Tales of a 21st Birthday

It’s your twenty-first birthday.

Realistically, the next step is probably stumbling to as many bars as drunkenly possible. The free drinks are flowing and you are the center of the universe.

Every fly on the wall is wishing you “Happy Birthday” and you are thanking them with extreme passion. That’s the third long island talking.

KOK to Dunkirk to Upstairs to Nick’s to...wait, what’s that one bar called? Oh yeah, Kilroys Sports. You actually did end up at Sports.

But why do we celebrate this age by drowning ourselves in liquor?

Surely this means we’re responsible adults now, right?

Ellen Sieber, chief curator at the Mathers Museum, views the twenty-first birthday celebration as a rite of passage into adulthood, modeled after the museum’s current exhibition, “Thoughts, Things, and Theories...What is Culture?”

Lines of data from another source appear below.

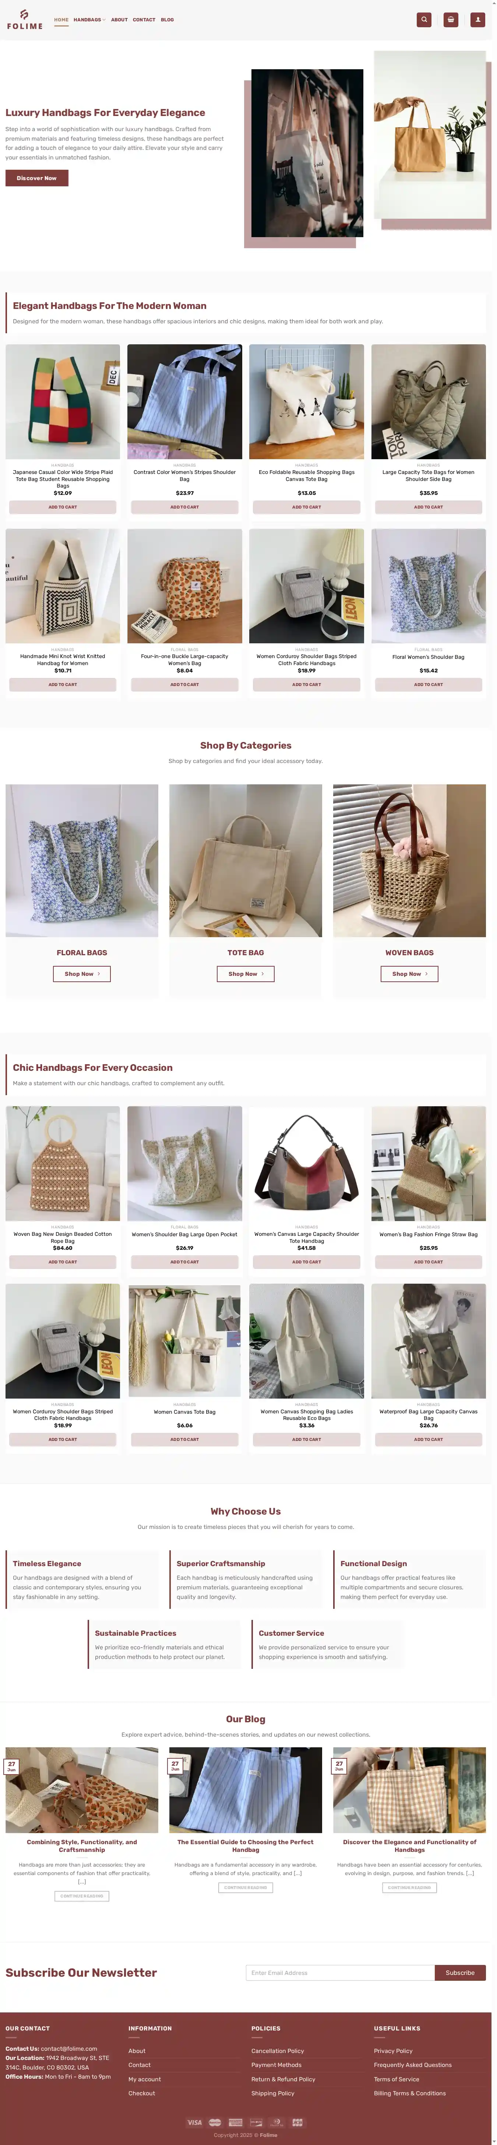The width and height of the screenshot is (497, 2145).
Task: Click the Visa payment icon in footer
Action: click(194, 2122)
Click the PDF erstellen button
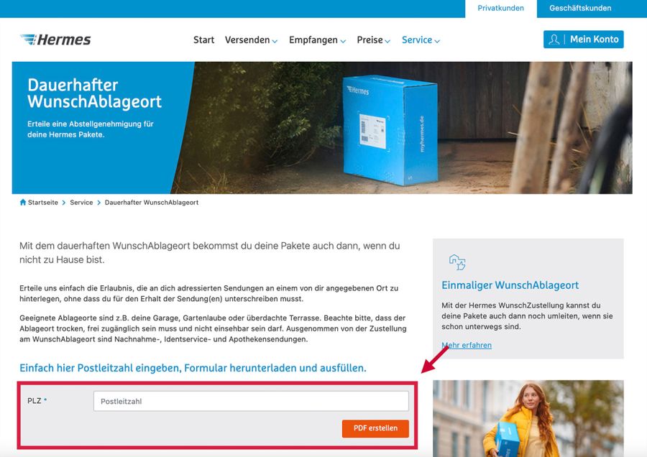647x457 pixels. [375, 428]
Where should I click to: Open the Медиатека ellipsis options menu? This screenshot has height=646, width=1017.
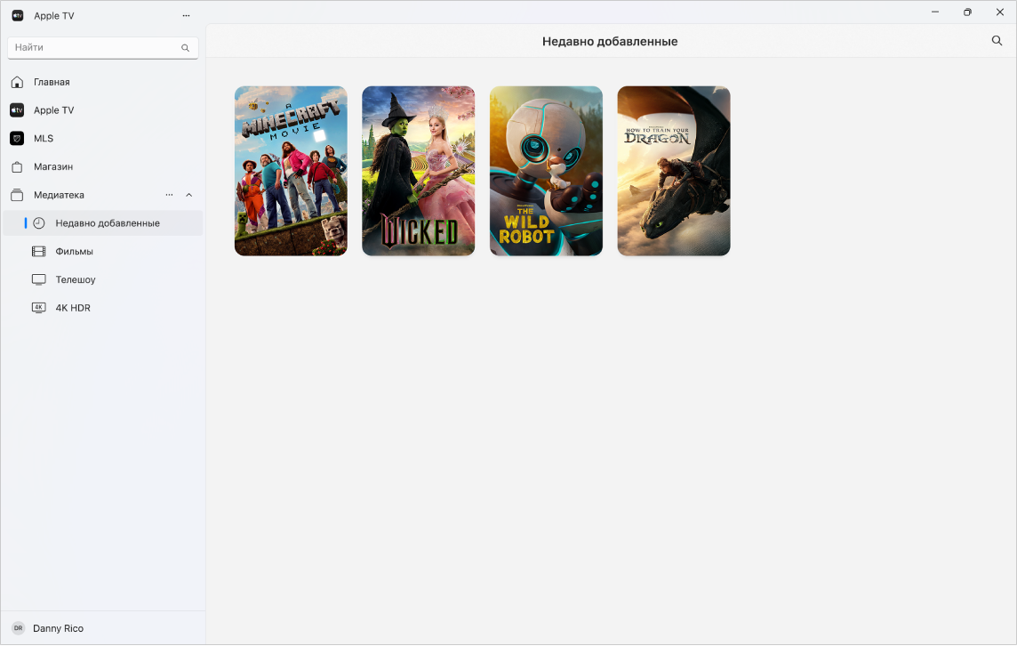pyautogui.click(x=169, y=195)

“For it to be a rite, as in a ritual, there has to be actions and thoughts surrounding it,” Sieber says. “It doesn’t happen unless you make it happen.”

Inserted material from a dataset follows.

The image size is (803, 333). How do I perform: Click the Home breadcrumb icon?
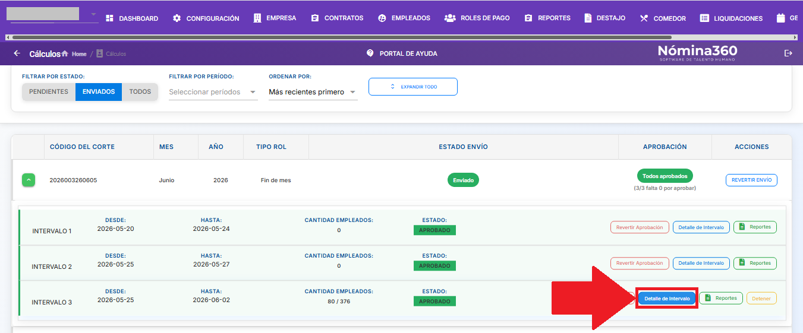tap(64, 54)
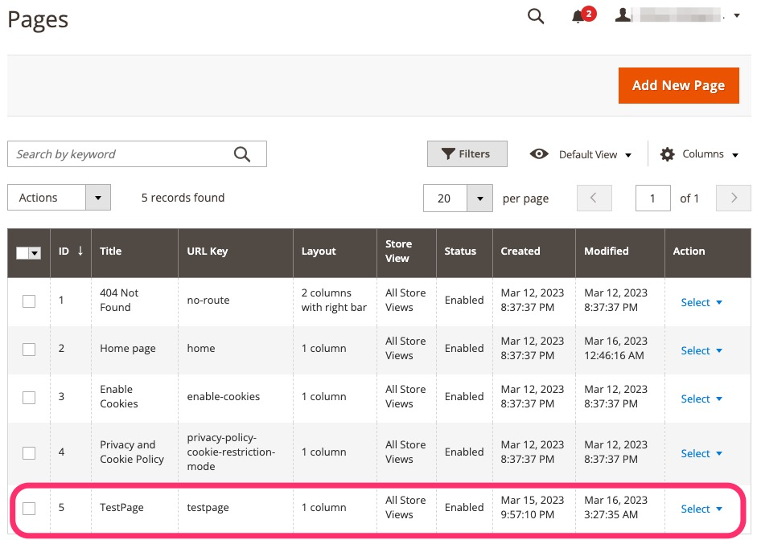Open the Actions dropdown
The width and height of the screenshot is (757, 544).
coord(59,197)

Rites occur when the community is involved, which depends on the scale and the culture.

Milestones like high school graduation in 1950s rural Indiana was deemed a big event because of the ritual.

In today’s society, there’s not one thing, but a combination of things to consider, she says. The lack of involvement of an entire community surrounding an individual’s birthday means that not everything is shared or celebrated as a whole community, but rather between smaller groupings within society.

“Making it happen,” as in encouraging the opportunity to drink, is something college students can and will do. But not everyone is keen on celebrating with you.

Sieber says that although society is allowing you to drink now, it doesn’t mean they’re ready to bar hop. The importance of repeated behavioral patterns and social activities that develop over timegoing out, binging, etc.turn it into a rite, instead of just another birthday.

Even post-graduation, celebrating 21 at your alma mater is too tempting to pass up. A lengthy drive from Wisconsin to Bloomington didn’t stop Rashmika Nedungadi, BAJ ’14, from visiting her old stomping grounds.

“I hadn’t been able to get into the typical Bloomington bars when I was a student,” she says.

“Going to KOK on your twenty-first birthday is a rite of passage for IU students, and one that I felt I needed to accomplish to have the full IU student experience.”

Celebrating in Wisconsin would have been more low-key, Nedungadi says, because going out until 3 a.m. is usually not socially acceptable in the real world.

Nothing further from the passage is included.